The media continue to discount Hillary's West Virginia blowout. Roger Simon puts it this way:
"SHE WON THE WEST VIRGINIA PRIMARY BY A KAZILLION PERCENTAGE POINTS TUESDAY NIGHT, AND THAT, SHE SAYS, HAS TO MEAN SOMETHING!
"Except the press doesn't think so. The press is unimpressed. This may be the first time in election history in which the press has withdrawn from a race before the candidate."
After failing to crack 30 percent in WVa, Obama needs a different game plan, says National Review's Byron York:
"Her landslide 67-26 victory over Obama in West Virginia -- she won by 147,410 votes -- won't change that situation. The oft-repeated fact that no Democrat since 1916 has won the White House without winning West Virginia won't change it, either. But together, those two facts show just how far Democrats have ventured into uncharted territory this year. If Obama is to win the White House, he'll have to do it in a brand-new way, winning states that Democrats haven't won lately with diminished support in states that have been important to Democratic victories in the past. Clinton's campaign reminds Democrats of that, and it makes some of them nervous."

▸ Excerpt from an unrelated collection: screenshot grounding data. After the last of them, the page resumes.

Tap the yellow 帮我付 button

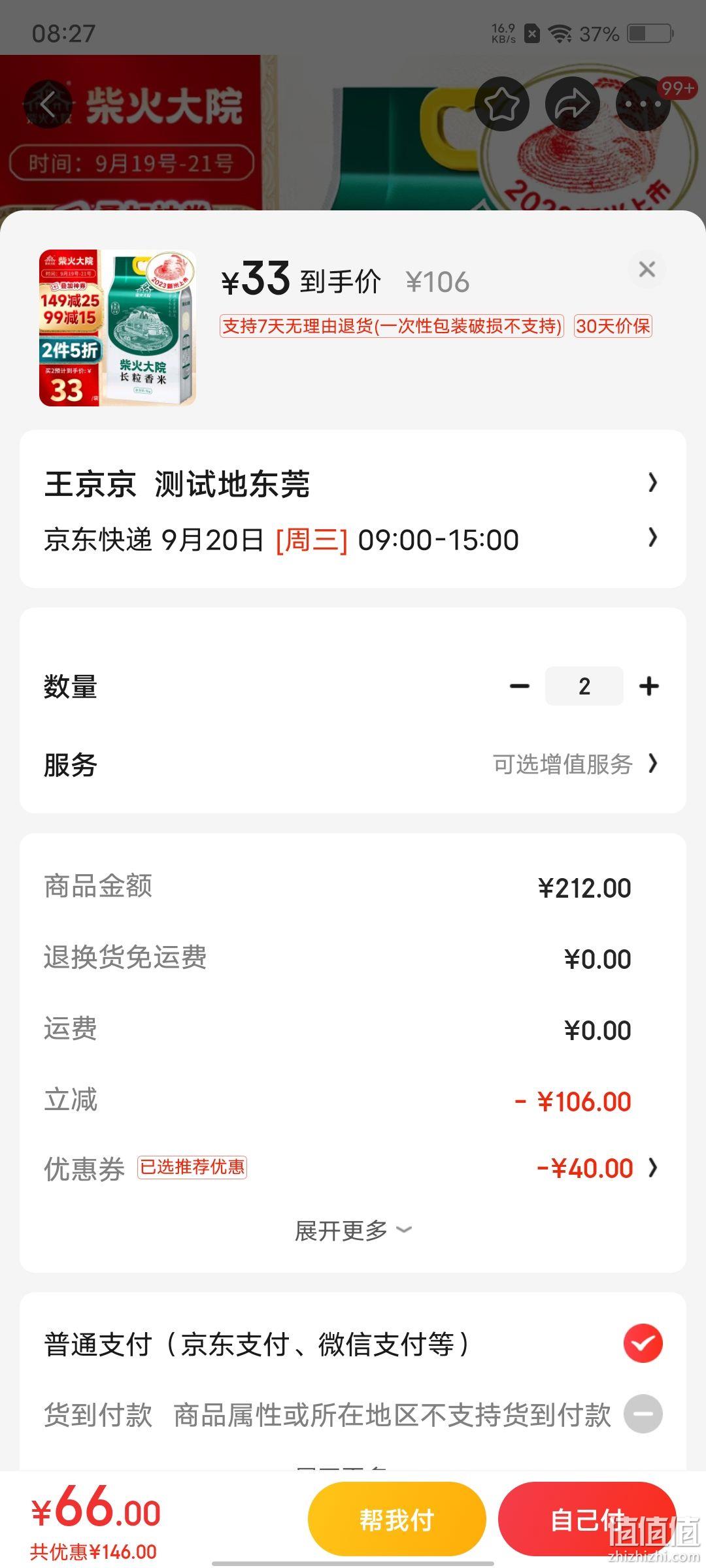click(x=397, y=1520)
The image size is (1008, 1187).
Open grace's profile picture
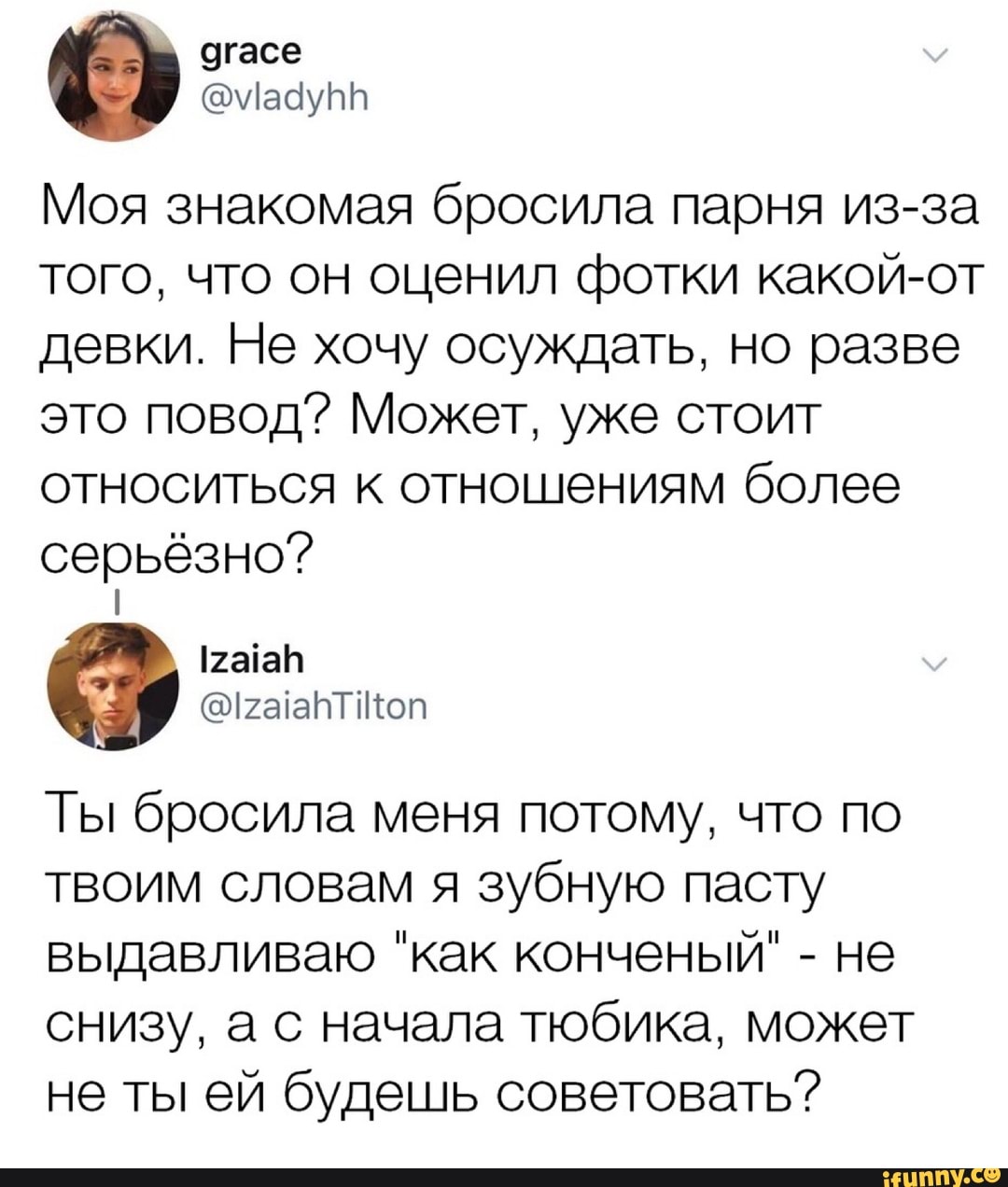coord(112,79)
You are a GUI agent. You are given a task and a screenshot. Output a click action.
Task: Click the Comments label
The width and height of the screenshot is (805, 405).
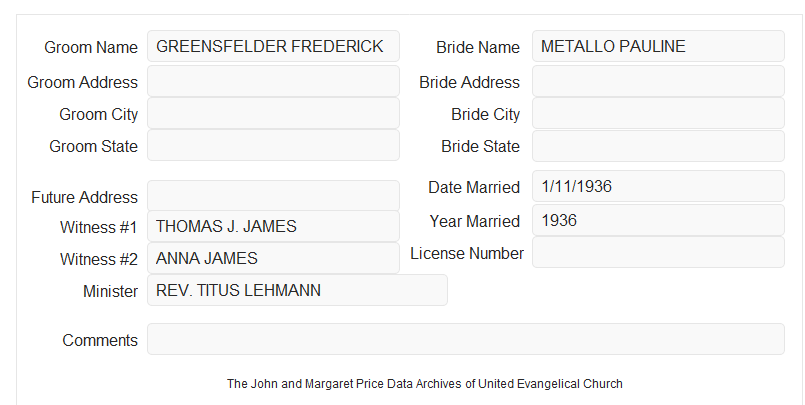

At Mother Jones, David Corn asks: Why should we care about West Virginia, anyway?
"It's not unusual for a primary not to matter. In previous elections, candidates often skipped territory not deemed favorable to them. And late states often have had little impact. This year shows that it's hard to know in advance which states and which period will be crucial. Who'd thought that those medium-sized, in-the-middle-of-the-calendar states would be so important? But that was where and when Obama gathered momentum and vacuumed up a bunch of delegates.
"So nothing against West Virginians, but, like voters in late states of previous contests, they don't have much of a say in who will be the Democratic nominee. And neither will Kentuckians, who next week are likely to tilt toward Clinton, while Oregonians near-coronate Obama. The Democratic primary, as red-hot as any recent primary contest, is petering out. Seemingly with a whimper, rather than a bang. Which is a good thing. Clinton at the moment seems to be coasting, not calculating how best to destroy Obama."
The big Beltway buzz is over a Democrat winning a special House election in Mississippi in a GOP stronghold that President Bush easily carried in 2004. Conservative bloggers aren't trying to spin it away. Here's Power Line's Paul Mirengoff:
"My takeaway is that the Republican brand is in such bad shape that the Dems can win virtually anywhere if they nominate a candidate whose position on key issues is, or can be made to seem, close to that of the Republican.
"Fortunately, the Democrats will not nominate such a candidate for president. And the Republican nominee, whether we feel comfortable about it or not, isn't necessarily seen as intimately associated with the Republican brand. Even so, I think that Republican nominee is running uphill."
On the other hand, the GOP losers in these special elections kept trying to tie their opponents to the very same Barack Obama.
Finally, Obama apologizes for calling a Detroit reporter "sweetie." Hey, it beats what some politicians call the press.